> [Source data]
*** Block opens ***
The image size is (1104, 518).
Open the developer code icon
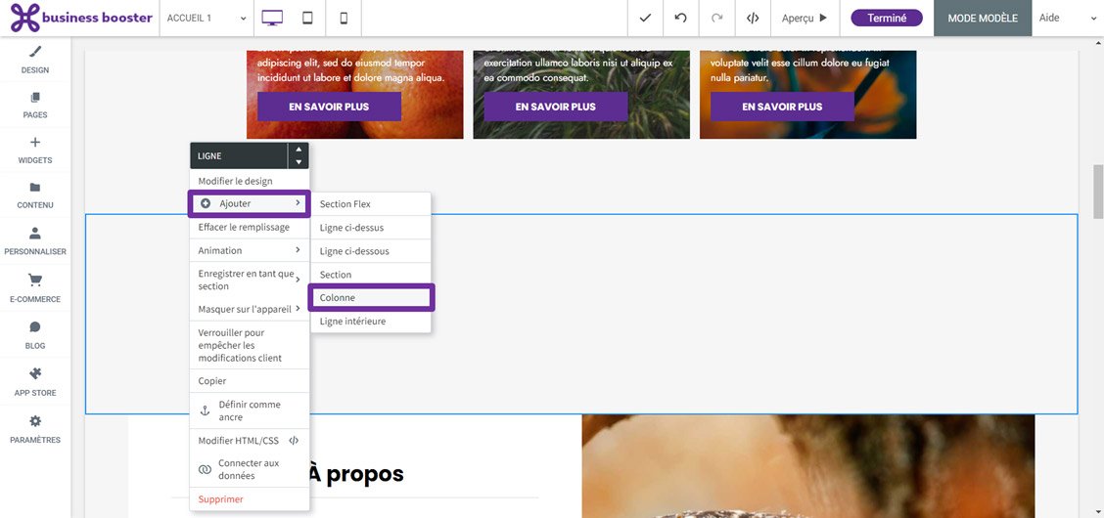753,18
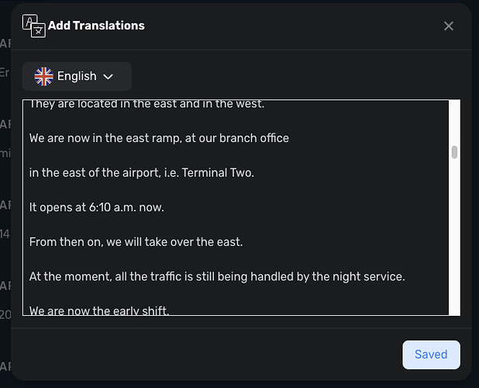Place cursor in 'From then on' line

click(136, 242)
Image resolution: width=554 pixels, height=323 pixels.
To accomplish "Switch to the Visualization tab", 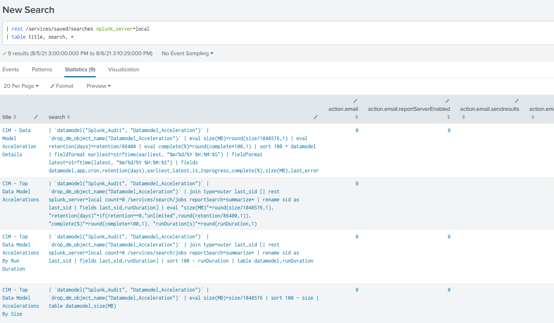I will (x=123, y=69).
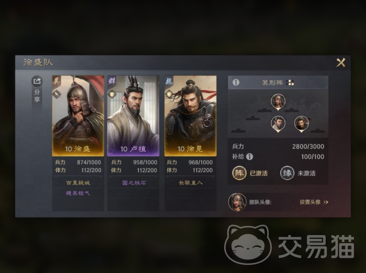The image size is (366, 273).
Task: Select skill 百里疑城
Action: 78,183
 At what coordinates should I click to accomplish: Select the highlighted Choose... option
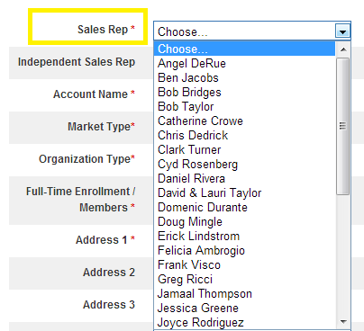(244, 49)
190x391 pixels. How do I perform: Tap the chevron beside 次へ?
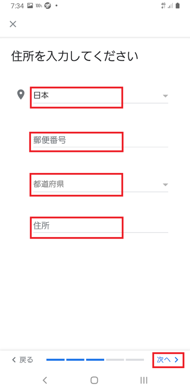tap(177, 360)
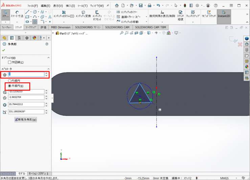Screen dimensions: 250x180
Task: Click the New Polygon (新規多角形) button
Action: 26,120
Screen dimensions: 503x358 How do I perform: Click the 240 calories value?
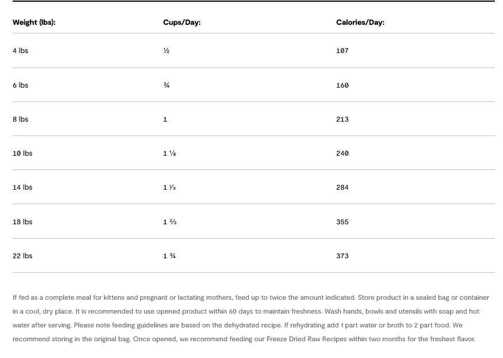(x=342, y=153)
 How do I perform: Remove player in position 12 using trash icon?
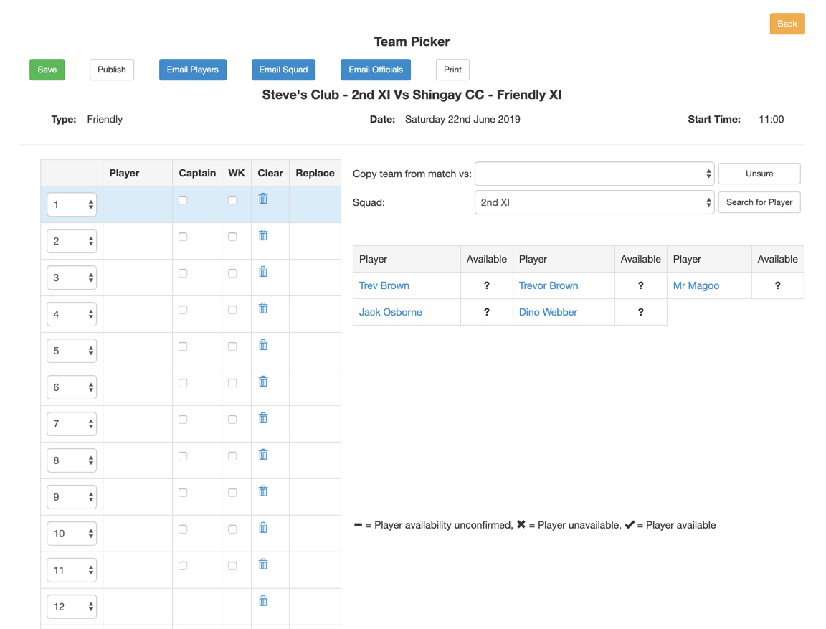[x=262, y=600]
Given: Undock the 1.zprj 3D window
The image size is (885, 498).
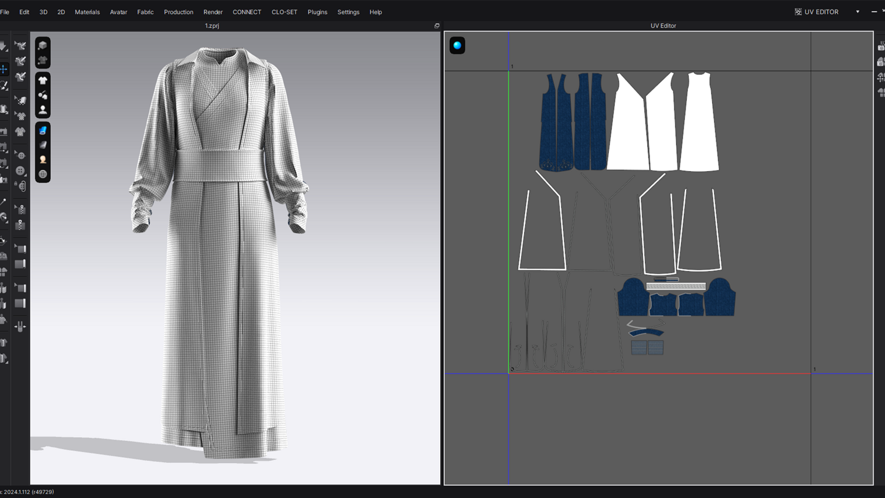Looking at the screenshot, I should click(437, 26).
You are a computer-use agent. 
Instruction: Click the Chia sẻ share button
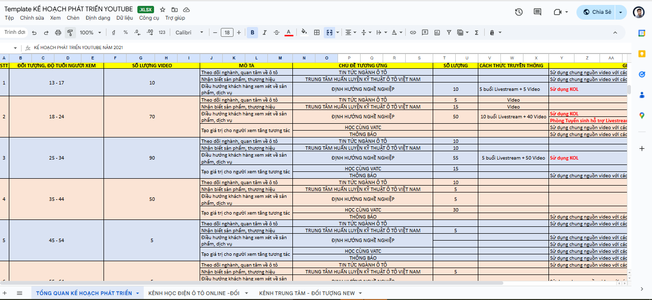(x=596, y=12)
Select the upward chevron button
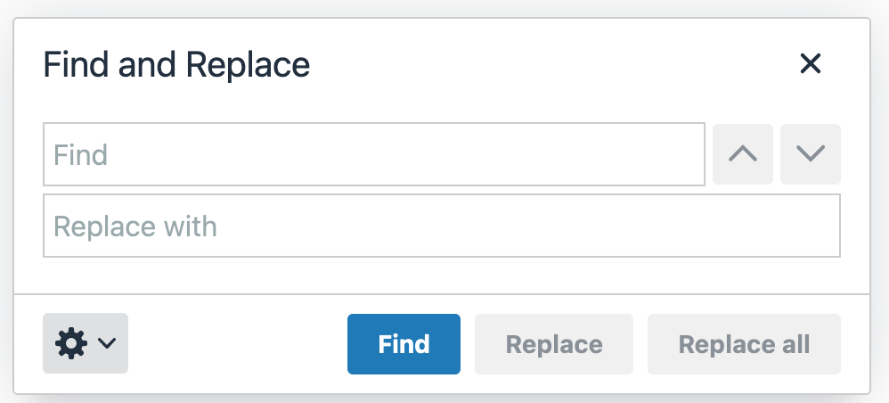Screen dimensions: 889x403 pyautogui.click(x=743, y=154)
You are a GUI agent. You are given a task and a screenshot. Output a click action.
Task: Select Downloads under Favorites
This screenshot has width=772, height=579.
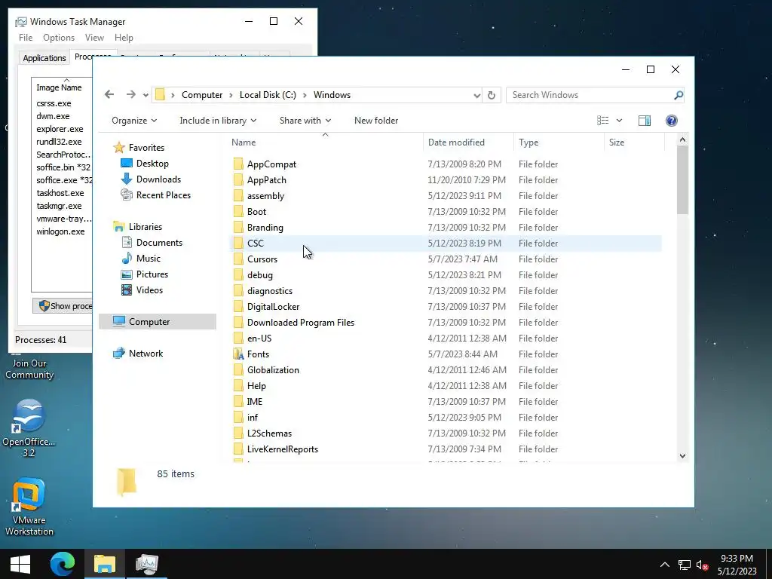(x=158, y=179)
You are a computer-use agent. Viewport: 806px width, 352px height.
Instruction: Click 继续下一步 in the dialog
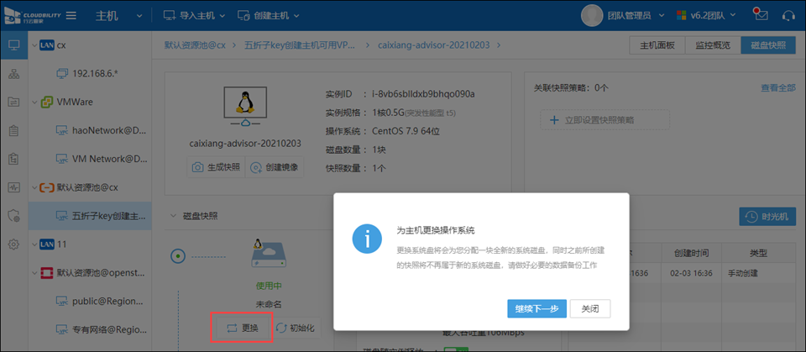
*** Block closes ***
Please repeat, exactly and with nothing else, the lines from the one containing "Given: Undock the 1.zprj 3D window" to the last line of the entries, both included, excluding any pictures.

> [Output below]
Given: Undock the 1.zprj 3D window
The image size is (885, 498).
Looking at the screenshot, I should click(437, 26).
You are a computer-use agent. 
Instruction: Click the Chia sẻ share button
(x=596, y=12)
Select the upward chevron button
Screen dimensions: 889x403 pyautogui.click(x=743, y=154)
You are a GUI agent. You are given a task and a screenshot. Output a click action.
Task: Select Downloads under Favorites
This screenshot has width=772, height=579.
(x=158, y=179)
You are a computer-use agent. Viewport: 806px width, 352px height.
Instruction: Click 继续下一步 in the dialog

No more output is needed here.